I asked Fricky how the frucky to make a false-cord bass sound and learned:
Start with a quiet growl
Do a low “creepy monster” / “zombie” sound:
Mouth relaxed, jaw a bit dropped.
Say a very low, airy “hhhh-uhhh” or “rrrr” without forcing pitch.
You’re aiming for a rough, rattly vibration in the upper throat/chest, not a clean note from your normal voice.
Turn it into a held tone
Once you feel the rough buzz, try holding one pitch:
Think of a quiet “URRR” or “VROOO” but keep it raspy and breathy.

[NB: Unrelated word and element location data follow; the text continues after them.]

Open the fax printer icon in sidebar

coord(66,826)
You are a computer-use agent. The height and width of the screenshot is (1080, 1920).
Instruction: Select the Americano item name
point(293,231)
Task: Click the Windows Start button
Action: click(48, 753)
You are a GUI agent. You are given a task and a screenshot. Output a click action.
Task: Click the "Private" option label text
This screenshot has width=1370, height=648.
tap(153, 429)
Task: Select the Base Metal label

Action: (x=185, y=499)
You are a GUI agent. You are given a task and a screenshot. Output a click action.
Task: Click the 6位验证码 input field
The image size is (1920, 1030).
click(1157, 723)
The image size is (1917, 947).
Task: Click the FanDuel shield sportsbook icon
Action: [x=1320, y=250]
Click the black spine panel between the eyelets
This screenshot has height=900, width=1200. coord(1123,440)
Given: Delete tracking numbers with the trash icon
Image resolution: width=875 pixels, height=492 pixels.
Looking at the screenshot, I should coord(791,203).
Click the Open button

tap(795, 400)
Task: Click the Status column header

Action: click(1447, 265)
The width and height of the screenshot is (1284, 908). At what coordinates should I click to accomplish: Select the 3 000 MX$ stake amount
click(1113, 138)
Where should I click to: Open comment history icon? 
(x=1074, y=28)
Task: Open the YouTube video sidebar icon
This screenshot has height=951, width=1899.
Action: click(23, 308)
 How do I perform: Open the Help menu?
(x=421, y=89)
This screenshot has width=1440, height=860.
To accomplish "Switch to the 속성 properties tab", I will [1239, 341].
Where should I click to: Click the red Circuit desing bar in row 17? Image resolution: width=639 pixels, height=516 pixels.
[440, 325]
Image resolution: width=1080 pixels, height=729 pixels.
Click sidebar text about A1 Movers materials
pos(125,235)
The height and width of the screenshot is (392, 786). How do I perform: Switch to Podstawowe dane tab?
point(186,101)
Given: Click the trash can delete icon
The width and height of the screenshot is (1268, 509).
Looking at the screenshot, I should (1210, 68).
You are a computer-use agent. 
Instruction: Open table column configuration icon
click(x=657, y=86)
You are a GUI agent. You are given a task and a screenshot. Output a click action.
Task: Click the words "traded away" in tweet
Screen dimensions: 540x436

If your normal vocal cords are taking over (it sounds like normal singing), relax more and lower the airflow until the roughness comes back.
Drop the pitch
Let your larynx sink down (like yawning or imitating a super‑low movie trailer voice).
Keep the buzz; don’t push hard. The lower and lazier the setup, the deeper the bass.
Shape the resonance
Open mouth, tongue relaxed and slightly back, soft palate lifted (like yawning).
Move from “AAA–OOO–UUU” silently while keeping the growl; you’ll hear the tone and harmonics shift.
This is how you get those changing bars under 3 k on the spectrogram.
Blend with air or lips (optional)
For more sub, gently add a soft lip oscillation on top of the false‑cord buzz (like a very slow “brrrr”) while keeping the throat vibrating.
I don’t think I’ll become a beatboxer any time soon, but at least I can have fun analyzing the best of them.